NASA scientist to highlight Mars mission at Science Museum of Virginia virtual talk

Posted at 2:33 PM, Jul 02, 2020

RICHMOND, Va. -- A NASA scientist will provide an overview of the technological space innovations behind NASA’s upcoming Mars 2020 mission as a part of the Science Museum of Virginia virtual Lunch Break Science series.

The Science Museum will host LaNetra Tate, Ph.D., Program Executive for NASA’s Space Technology Mission Directorate (STMD).

“Our goal is to lead, motivate and inspire technology development and innovation through collaborative relationships between government, academia and commercial entities,” said Tate.

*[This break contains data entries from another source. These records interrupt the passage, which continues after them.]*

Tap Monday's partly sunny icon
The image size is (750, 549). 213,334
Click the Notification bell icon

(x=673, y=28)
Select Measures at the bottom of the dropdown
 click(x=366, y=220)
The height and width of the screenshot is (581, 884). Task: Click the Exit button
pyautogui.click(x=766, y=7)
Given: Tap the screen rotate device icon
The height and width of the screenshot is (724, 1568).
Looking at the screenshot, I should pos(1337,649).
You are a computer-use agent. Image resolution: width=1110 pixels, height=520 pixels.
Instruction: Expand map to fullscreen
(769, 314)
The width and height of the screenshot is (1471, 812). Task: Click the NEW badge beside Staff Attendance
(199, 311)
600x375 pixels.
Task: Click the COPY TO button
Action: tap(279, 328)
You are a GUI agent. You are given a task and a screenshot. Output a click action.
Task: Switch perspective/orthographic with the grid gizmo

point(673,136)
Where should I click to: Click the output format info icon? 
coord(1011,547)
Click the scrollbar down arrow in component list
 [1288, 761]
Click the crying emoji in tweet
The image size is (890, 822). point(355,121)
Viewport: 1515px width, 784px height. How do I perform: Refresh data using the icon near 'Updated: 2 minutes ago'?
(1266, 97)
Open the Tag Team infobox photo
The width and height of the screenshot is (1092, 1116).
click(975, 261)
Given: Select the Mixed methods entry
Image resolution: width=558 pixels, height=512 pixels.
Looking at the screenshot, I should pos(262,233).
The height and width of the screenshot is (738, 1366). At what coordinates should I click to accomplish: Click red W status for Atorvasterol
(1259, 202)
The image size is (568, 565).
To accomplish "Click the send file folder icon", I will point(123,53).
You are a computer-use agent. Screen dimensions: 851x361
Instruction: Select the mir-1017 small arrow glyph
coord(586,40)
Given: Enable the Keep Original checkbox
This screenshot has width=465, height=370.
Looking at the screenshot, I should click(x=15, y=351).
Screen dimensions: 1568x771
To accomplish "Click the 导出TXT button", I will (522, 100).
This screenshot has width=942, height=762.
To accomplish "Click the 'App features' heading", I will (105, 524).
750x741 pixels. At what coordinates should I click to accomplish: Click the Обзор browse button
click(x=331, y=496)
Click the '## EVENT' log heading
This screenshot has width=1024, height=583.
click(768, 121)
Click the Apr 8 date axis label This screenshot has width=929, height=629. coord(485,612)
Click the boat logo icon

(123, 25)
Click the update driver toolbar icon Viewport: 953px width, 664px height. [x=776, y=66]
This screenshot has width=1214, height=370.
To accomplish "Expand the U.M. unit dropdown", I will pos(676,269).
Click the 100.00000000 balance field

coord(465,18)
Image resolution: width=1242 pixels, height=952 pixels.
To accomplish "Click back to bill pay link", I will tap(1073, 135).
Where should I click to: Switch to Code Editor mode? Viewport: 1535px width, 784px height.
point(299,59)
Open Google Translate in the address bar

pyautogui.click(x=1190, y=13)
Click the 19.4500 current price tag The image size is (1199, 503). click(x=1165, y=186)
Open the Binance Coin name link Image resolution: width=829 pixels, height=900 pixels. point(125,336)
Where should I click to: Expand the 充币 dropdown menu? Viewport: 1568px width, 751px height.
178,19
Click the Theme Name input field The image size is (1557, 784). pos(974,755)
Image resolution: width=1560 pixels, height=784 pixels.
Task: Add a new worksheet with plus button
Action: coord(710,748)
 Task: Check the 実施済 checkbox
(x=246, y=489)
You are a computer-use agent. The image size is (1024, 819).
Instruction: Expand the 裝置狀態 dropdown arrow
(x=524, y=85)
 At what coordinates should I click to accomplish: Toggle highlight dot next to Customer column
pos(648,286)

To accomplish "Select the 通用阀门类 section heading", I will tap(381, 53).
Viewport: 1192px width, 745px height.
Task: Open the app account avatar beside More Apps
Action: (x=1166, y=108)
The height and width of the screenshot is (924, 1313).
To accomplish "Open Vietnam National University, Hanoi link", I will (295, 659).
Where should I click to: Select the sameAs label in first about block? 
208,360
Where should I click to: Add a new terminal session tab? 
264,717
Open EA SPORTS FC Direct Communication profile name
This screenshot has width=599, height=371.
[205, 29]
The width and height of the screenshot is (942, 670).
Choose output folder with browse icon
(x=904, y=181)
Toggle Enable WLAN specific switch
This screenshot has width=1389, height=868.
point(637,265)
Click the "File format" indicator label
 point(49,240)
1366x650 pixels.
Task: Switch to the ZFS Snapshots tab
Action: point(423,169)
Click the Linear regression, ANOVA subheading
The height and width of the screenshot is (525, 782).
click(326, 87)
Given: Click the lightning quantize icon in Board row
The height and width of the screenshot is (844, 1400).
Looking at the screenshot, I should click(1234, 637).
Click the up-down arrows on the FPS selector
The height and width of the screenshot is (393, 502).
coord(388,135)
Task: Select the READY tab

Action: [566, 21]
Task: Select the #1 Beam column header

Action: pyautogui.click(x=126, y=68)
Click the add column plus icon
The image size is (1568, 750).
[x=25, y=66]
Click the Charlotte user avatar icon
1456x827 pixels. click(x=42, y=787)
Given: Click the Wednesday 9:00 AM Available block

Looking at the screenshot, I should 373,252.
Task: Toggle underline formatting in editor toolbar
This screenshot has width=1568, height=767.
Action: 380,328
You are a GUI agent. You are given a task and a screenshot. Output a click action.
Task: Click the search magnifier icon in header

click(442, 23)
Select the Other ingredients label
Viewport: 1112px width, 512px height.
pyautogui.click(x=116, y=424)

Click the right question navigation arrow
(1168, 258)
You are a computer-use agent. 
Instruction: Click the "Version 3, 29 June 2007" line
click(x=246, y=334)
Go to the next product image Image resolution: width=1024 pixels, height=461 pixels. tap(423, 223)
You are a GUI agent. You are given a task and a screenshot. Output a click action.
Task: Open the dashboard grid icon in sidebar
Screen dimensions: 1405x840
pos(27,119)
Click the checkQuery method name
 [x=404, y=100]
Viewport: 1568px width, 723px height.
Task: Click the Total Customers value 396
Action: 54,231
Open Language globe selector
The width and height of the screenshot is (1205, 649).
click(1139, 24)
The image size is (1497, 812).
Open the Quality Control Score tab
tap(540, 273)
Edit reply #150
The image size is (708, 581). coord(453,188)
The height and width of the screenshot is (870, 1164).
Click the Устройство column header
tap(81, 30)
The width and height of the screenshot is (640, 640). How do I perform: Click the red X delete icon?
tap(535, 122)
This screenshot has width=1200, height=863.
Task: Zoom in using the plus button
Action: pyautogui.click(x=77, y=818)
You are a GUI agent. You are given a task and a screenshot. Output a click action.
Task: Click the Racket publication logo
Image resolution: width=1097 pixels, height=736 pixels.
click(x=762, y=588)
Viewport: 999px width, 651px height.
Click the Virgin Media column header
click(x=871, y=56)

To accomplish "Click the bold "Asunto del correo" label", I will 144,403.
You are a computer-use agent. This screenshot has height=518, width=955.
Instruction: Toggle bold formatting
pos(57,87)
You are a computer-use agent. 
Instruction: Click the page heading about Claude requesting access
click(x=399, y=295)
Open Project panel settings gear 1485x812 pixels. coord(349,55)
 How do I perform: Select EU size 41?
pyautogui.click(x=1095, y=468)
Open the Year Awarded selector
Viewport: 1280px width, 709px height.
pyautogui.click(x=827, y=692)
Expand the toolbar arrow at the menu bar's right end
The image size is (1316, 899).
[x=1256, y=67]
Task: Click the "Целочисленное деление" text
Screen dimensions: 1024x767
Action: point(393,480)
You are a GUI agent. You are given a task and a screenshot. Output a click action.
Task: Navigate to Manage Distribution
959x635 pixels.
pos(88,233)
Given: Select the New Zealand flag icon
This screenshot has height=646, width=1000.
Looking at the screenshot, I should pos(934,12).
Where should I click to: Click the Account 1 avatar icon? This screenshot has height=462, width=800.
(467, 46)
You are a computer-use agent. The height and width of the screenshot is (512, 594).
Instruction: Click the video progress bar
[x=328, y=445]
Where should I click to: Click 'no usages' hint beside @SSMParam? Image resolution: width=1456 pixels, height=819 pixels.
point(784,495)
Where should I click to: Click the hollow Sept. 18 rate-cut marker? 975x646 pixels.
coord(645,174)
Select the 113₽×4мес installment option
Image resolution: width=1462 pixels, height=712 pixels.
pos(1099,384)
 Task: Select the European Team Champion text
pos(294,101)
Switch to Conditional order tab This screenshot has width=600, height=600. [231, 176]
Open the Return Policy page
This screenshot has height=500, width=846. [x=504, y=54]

Guests will have the opportunity to ask Tate questions about her and NASA’s professional endeavors and experiences, after the hour-long Zoom presentation.

The objective of the Mars 2020 mission is to test advanced technology that could benefit human and robotic exploration and investigate any signs of ancient life on the planet.

The Perseverance rover, which was named after Virginia seventh-grader Alexander Mather, after winning the “Name the Rover” essay contest, will stay on the surface of Mars for about 678 earth days. The rover will collect samples to rock and soil to research and understand the geology of Mars.

The live Lunch Break Science virtual talk is Wednesday, July 8, at noon.

Space is limited for the free seminar as there are only 300 spots. The Science Museum of Virginia advises guests to register online before 10:30 a.m. on July 8.

Guests are asked to register per device access, not per person.

The Zoom link to access the program will be emailed at 11 a.m. the day of the event. The Zoom presentation will be uploaded to the museum’s YouTube page for guests who could not attend the event.